Wednesday, December 22, 2010

Consumers Have Higher Auto And Credit Card Delinquencies Following Foreclosures

From "Foreclosure's Wake: The Credit Experiences of Individuals Following Foreclosure" by Kenneth P. Brevoort and Cheryl R. Cooper:
Our analysis documents the substantial declines in credit scores that accompany foreclosure and examines the length of time it takes individuals to return their credit scores to pre-delinquency levels. The results suggest that, particularly for prime borrowers, credit score recovery comes slowly, if at all. This appears to be driven by persistently higher levels of delinquency on consumer credit (such as auto and credit card loans) in the years that follow foreclosure.

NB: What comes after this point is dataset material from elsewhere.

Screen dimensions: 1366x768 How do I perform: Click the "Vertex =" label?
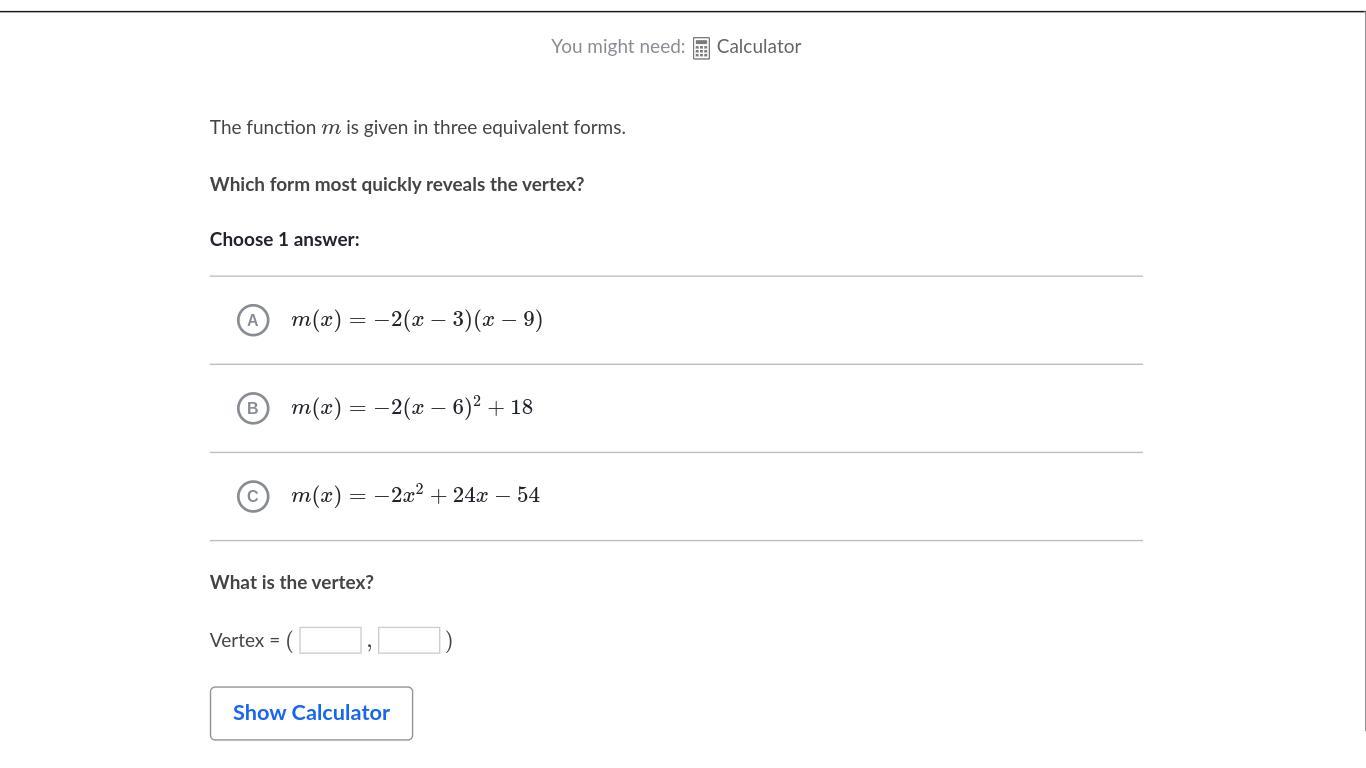coord(244,640)
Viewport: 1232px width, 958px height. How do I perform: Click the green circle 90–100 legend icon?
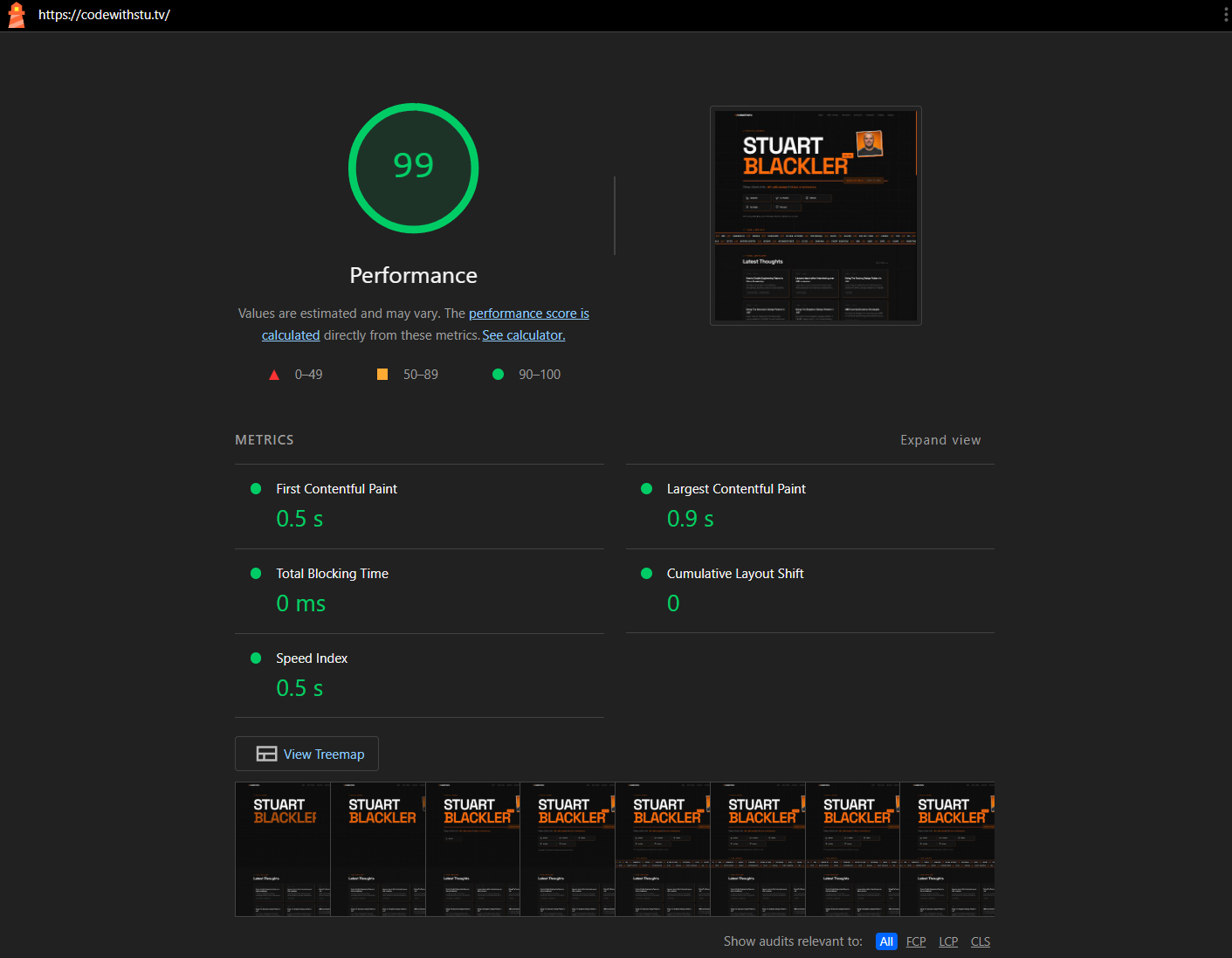498,374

Our results also indicate that the experiences of individuals whose mortgages entered foreclosure from 2007 to 2009 have followed a similar path to borrowers foreclosed earlier in the decade, though post-foreclosure delinquency rates for the recently foreclosed have been higher and, consequently, credit score recovery appears to be taking longer.
The authors speculate in their paper as to cause and effect of the subsequent defaults in consumer credit. Bankers, however, know that one of the best indicators of a future loan default is a recent previous loan default.

Some borrowers characteristically feel less of an obligation to repay loans. Other borrowers suffer a persistent economic shock, such as a loss of a job, death of a wage earner, divorce, or an unexpected major expense, which impairs the borrower's ability to repay the loan.

Foreclosure in many cases is a signal of a borrowers unwillingness to repay or of the borrower's inability to repay due to loss of income from an economic shock.

I would guess that if the researchers looked at an opposite effect, consumer credit card and auto loan defaults prior to a foreclosure, they would have found a similar effect, but with the order of the loan defaults reversed. They would have found that consumer credit card and auto loan defaults of mortgage borrowers impaired future credit scores from subsequent mortgage foreclosures.